**Okuma Metni**
▼
4 Aralık 2010 Cumartesi

Öğretmen Scopes

 Öğretmen Scopes

Amerika’da 1925 yılında “Scopes” adıyla anılan bir dava uzun süre gazetelerin başköşelerinde yer aldı.

Tenesse’de Dayton okulunda öğretmenlik ya­pan John T. Scopes, “evrim kuramını” öğrencile­rine okuttuğu için eyalet yasalarına ve okulun yönetmeliğine aykırı davrandığı gerekçesiyle mahkemeye verilmişti. Ne demekti evrim? Önce denizlerde yoğunlaştıktan, ardından karalarda hayvanlaştıktan sonra uzun bir değişim sonucun­da mı bugünkü durumuna ulaşmıştı insanoğlu? Yoksa (Kutsal Kitap’ta yazıldığı gibi) kafası, elleri, ayakları, saçları, gözleri, kirpikleri ve her yanıyla bugünkü gibi yaratıldıktan sonra mı cen­netten kovulup dünyaya indirilmişti?

ABD federal bir düzeni içeriyordu. Çeşitli bölge yasaları, eğitim koşulları, öğretim vakıflarıyla karmaşık bir yapıya sahipti; öğretmen Scopes, ülkenin en tutucu bölgesinde baltayı taşa vurmuştu. At ya da eşek, bugünkü biçimiyle cennetten yer­yüzüne inmiş olmayabilirdi. Milyonlarca yıl önce at yine at olmayabilirdi; eşek eşek olmayabilirdi; kö­pek köpek olmayabilirdi; ama insan nasıl olur da maymundan türeyebilirdi?
▲
**Veri Satırları**
▼
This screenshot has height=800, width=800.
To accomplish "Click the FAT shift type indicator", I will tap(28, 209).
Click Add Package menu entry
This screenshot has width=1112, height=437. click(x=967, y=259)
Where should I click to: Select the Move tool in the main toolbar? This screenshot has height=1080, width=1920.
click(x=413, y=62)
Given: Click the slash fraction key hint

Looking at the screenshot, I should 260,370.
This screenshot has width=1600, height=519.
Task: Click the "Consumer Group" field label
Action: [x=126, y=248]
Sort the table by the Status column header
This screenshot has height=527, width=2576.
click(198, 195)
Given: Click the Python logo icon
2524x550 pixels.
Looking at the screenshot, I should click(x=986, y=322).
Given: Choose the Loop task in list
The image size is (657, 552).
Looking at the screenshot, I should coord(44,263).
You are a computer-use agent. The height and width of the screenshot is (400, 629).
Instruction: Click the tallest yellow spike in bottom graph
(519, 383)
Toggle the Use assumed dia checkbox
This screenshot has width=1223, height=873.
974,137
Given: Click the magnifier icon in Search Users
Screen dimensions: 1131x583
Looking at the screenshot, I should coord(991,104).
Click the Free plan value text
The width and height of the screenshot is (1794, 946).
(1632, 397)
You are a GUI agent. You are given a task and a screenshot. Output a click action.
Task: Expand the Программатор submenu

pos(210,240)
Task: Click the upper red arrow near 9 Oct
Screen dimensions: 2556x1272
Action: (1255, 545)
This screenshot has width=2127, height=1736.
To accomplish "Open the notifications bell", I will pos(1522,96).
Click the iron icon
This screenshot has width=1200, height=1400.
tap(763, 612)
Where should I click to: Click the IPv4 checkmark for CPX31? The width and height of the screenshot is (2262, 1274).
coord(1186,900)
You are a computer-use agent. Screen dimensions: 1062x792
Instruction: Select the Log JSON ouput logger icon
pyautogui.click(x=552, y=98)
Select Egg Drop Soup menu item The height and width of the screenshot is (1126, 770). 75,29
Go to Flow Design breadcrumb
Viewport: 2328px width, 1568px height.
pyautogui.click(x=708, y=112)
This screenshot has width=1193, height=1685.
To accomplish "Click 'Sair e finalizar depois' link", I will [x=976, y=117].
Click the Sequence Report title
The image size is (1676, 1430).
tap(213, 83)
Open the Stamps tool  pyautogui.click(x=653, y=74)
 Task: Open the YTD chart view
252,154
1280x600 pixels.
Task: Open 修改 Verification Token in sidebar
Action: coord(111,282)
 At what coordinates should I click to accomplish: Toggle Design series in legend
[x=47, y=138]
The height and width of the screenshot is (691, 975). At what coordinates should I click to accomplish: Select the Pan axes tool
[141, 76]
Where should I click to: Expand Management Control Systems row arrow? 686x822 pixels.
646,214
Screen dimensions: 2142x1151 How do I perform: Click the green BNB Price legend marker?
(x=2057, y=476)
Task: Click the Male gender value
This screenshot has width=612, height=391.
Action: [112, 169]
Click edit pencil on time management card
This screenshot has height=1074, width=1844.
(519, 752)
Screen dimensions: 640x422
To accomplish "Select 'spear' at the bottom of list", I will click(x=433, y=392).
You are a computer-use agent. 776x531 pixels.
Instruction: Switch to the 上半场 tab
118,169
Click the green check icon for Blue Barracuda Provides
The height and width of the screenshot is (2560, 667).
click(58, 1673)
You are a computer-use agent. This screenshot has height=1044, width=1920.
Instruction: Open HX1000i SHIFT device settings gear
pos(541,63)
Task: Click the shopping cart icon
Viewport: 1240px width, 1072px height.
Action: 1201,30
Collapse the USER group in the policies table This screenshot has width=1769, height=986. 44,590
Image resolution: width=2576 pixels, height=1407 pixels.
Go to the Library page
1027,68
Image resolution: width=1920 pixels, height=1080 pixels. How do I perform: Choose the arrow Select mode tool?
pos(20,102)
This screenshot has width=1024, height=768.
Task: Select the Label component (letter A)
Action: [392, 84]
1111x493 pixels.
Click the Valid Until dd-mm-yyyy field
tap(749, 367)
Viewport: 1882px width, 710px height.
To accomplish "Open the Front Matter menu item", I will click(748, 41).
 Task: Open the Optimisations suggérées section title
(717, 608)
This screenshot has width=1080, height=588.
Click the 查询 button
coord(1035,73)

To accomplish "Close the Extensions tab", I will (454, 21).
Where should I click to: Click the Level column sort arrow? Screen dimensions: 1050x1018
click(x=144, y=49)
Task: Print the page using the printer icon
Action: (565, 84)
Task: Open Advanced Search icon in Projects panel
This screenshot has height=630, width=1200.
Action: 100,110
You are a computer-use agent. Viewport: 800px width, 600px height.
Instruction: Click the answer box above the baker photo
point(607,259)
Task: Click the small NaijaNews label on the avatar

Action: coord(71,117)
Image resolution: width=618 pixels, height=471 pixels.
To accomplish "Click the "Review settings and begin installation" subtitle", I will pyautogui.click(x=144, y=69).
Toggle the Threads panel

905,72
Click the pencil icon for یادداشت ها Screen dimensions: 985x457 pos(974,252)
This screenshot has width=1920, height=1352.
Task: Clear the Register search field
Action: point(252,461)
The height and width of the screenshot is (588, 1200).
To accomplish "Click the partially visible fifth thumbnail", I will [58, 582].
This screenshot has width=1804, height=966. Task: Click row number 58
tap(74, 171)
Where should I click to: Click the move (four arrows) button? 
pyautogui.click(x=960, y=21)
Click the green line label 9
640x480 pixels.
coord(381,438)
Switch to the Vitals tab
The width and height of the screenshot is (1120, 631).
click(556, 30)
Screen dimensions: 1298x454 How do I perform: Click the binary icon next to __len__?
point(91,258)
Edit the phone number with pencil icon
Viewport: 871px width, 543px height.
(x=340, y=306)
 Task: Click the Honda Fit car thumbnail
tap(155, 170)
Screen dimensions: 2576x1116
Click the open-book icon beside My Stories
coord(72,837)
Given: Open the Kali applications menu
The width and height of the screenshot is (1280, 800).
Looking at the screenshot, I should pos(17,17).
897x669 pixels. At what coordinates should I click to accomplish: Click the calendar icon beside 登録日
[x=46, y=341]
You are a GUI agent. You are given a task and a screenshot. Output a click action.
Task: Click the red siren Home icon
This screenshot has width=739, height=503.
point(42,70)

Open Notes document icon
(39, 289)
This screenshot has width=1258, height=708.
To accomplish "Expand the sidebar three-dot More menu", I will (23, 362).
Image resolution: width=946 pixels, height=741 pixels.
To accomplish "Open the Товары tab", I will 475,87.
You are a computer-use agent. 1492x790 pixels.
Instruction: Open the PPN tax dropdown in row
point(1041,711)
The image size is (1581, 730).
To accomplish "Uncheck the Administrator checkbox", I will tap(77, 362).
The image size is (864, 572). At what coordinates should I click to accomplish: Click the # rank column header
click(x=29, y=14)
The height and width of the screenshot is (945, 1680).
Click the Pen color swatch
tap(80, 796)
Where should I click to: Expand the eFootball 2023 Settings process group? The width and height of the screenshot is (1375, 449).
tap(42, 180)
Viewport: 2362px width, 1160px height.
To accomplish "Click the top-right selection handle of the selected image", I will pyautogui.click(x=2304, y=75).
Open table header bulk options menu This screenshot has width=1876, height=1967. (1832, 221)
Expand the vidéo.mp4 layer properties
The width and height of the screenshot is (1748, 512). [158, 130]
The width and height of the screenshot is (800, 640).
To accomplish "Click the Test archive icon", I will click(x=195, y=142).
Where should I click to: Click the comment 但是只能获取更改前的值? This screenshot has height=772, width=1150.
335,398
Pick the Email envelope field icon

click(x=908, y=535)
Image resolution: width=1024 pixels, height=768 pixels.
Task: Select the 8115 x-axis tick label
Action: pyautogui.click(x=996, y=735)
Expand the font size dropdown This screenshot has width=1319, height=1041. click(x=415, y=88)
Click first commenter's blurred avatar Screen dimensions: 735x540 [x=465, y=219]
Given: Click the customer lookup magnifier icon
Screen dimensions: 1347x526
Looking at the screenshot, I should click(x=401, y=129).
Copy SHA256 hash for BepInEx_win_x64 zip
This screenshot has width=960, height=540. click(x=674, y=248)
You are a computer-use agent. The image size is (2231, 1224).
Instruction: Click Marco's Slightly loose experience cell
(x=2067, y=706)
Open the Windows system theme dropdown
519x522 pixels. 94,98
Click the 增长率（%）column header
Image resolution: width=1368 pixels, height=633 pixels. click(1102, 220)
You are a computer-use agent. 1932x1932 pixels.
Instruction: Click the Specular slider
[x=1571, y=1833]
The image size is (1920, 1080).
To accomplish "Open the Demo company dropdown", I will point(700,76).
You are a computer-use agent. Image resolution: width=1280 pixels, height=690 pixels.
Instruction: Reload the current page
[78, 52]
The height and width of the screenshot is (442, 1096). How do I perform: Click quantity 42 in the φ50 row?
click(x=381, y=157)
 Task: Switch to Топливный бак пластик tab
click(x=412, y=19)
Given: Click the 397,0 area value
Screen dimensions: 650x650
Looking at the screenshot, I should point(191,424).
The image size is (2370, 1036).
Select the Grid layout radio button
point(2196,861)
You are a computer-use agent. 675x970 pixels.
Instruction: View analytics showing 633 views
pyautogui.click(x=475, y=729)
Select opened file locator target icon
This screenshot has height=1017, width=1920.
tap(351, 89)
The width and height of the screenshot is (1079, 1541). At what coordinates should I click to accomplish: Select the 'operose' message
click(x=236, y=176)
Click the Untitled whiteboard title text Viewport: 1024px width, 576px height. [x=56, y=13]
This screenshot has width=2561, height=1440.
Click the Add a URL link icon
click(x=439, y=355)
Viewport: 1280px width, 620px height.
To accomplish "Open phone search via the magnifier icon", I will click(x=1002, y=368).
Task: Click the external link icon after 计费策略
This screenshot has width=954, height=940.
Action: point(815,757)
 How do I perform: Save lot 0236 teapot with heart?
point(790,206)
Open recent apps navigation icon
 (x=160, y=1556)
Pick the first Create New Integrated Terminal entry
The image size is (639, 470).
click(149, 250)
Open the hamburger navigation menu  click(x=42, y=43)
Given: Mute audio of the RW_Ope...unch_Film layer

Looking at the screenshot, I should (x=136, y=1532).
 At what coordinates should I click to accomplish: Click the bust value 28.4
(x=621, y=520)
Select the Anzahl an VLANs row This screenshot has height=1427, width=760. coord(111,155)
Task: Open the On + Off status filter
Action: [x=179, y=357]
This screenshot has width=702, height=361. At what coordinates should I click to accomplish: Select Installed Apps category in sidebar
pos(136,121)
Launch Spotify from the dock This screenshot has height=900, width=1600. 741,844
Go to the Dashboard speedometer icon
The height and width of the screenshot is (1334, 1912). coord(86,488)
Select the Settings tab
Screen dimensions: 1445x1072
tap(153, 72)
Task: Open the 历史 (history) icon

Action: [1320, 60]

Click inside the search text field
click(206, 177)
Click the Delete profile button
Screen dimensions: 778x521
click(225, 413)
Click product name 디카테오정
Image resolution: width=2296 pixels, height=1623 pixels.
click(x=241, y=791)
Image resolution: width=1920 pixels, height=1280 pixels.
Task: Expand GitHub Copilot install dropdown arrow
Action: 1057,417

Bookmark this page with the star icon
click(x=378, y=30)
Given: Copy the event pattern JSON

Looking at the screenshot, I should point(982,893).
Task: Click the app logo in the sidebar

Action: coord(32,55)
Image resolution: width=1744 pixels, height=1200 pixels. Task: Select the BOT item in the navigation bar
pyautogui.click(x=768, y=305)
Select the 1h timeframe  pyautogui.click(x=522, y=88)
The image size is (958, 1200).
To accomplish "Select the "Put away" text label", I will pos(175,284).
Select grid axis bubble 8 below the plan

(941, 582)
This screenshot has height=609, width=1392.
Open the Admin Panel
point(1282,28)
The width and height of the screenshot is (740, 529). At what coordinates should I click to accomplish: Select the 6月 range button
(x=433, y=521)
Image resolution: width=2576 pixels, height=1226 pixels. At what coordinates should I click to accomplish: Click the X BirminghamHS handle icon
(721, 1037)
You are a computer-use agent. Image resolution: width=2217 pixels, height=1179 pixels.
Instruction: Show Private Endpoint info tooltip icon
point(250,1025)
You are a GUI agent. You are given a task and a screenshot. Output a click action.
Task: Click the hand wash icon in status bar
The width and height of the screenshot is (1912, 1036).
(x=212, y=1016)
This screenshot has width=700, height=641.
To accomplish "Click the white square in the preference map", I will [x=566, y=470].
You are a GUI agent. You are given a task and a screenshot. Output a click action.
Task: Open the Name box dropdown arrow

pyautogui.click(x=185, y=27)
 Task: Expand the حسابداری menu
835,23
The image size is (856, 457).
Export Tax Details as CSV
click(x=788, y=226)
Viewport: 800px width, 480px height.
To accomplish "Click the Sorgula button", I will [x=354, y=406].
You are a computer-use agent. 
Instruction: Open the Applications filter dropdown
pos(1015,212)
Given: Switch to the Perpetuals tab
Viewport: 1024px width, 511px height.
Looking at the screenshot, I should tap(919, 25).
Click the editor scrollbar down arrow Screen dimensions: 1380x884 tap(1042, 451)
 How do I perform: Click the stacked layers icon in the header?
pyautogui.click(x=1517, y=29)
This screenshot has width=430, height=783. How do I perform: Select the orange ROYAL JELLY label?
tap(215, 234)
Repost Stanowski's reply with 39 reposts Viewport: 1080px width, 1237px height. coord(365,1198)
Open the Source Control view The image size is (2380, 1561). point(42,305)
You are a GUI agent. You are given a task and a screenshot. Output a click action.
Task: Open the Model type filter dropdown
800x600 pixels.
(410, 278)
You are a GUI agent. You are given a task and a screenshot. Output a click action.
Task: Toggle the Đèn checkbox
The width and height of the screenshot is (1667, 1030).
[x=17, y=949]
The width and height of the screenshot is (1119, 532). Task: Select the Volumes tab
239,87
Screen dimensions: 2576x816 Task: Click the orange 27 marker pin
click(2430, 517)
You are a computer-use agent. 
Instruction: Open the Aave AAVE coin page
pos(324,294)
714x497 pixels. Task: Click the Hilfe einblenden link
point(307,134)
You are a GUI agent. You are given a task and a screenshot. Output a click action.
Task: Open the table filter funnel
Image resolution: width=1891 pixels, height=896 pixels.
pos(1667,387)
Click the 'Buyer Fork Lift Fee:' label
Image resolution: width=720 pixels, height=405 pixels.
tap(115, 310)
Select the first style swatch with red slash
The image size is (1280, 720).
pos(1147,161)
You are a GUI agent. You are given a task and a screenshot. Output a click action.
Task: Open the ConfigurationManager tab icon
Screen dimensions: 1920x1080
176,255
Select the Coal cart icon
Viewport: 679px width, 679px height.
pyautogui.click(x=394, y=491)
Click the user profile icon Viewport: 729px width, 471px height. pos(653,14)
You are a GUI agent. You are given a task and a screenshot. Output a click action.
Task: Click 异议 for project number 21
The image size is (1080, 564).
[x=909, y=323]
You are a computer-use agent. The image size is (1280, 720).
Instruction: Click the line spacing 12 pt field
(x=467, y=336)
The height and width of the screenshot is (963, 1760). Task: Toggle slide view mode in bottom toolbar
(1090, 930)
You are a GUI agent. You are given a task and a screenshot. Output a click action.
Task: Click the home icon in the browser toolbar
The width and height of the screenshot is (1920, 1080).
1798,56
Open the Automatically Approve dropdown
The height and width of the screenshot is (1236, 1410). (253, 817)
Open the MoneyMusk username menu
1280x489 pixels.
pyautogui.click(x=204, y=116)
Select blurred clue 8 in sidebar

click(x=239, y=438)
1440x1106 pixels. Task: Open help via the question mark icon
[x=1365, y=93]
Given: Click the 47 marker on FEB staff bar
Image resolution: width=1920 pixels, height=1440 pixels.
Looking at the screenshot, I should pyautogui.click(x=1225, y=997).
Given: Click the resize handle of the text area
▲
Öğretmen Scopes yazısında "4 Aralık 2010" sözlerinden "başköşelerinde yer aldı." sözlerine kadar her şeyi kelimesi kelimesine yazın. Kayıtlara bu iş için gerek yoktur.

4 Aralık 2010 Cumartesi

Öğretmen Scopes

 Öğretmen Scopes

Amerika’da 1925 yılında “Scopes” adıyla anılan bir dava uzun süre gazetelerin başköşelerinde yer aldı.